4) The above was confirmed by the CNO at 1320 on 09/29/10.
F. Interview with the Consultant RD at 1345 on 09/29/10 she confirmed she did not complete a competency form for Galley Technician #2, because she could not say she was competent to screen patients for nutritional risk; to assess patients at nutritional risk; to perform discharge planning or diet instructions.
G. Interview with the CNO at 1405 on 09/28/10 revealed Galley Technician #1 worked Monday through Thursday and every other weekend. They had no current process for back-up by a qualified individual for Fridays and for weekends Galley Technician #1 did not work. She stated the Consultant RD worked for one to two hours once a month.

PATIENT ACTIVITIES

Tag No.: C0385

Based on review of clinical record #1 and interview, the facility failed to have a qualified person responsibile for providing activities based on the needs and interests of patients admitted to the Swingbed Program. The outcome existed for activities to improve mental function and social interests of swingbed patients not be available due to the lack of a qualified person to assess the patients needs and plan activities.
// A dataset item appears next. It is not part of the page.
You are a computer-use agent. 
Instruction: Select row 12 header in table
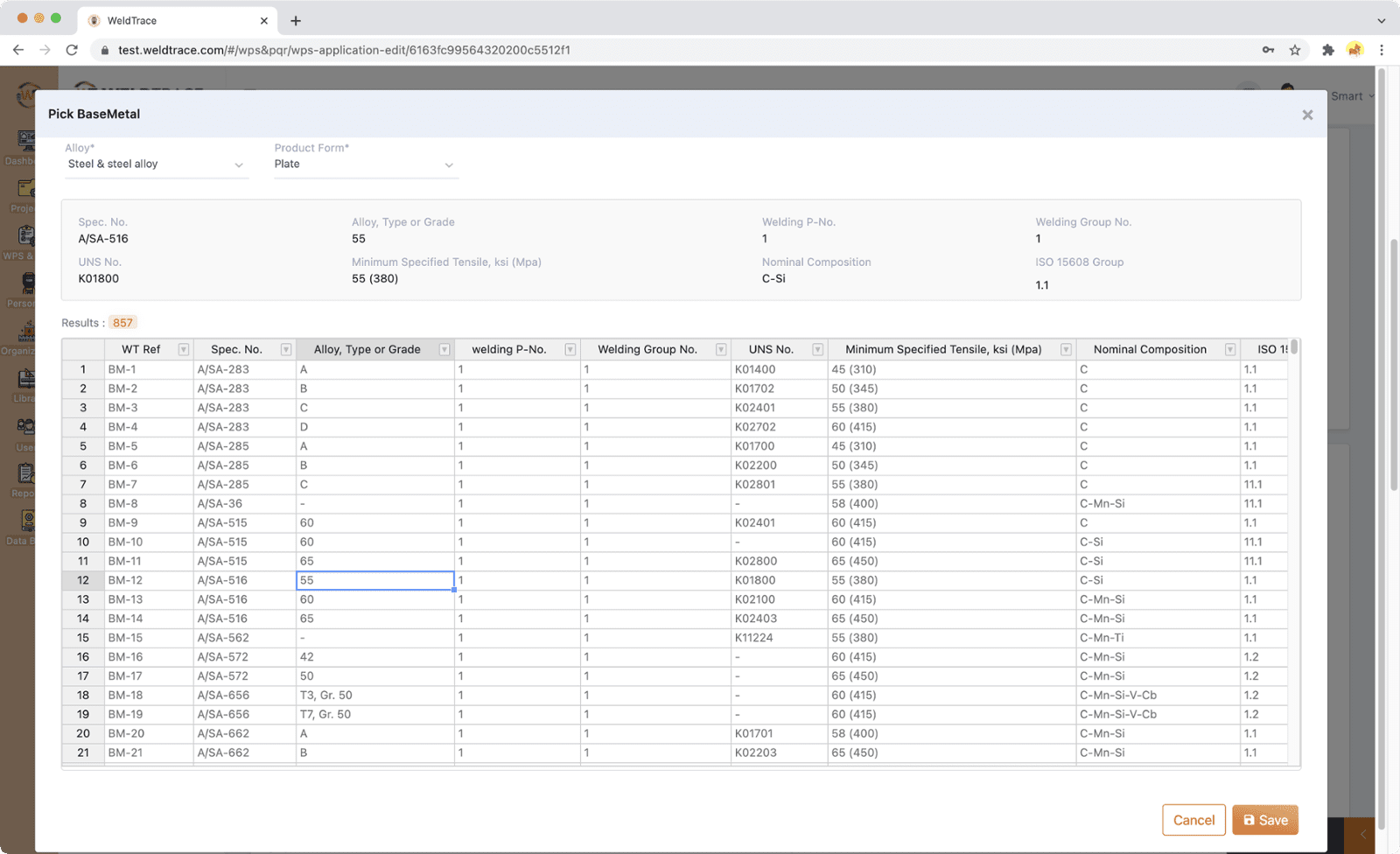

The failed practice had the potential to affect one patient in Swingbed on the first day of survey 09/27/10 and all patients admitted to the Swingbed Program. Findings follow:

A. Interview with the Chief Nursing Officer at 1045 on 09/29/10 confirmed there was not a qualified person directing the Activity Program.
B. Review of clinical record #1 revealed there were no evidence of the needs and interests of the swingbed patient being assessed.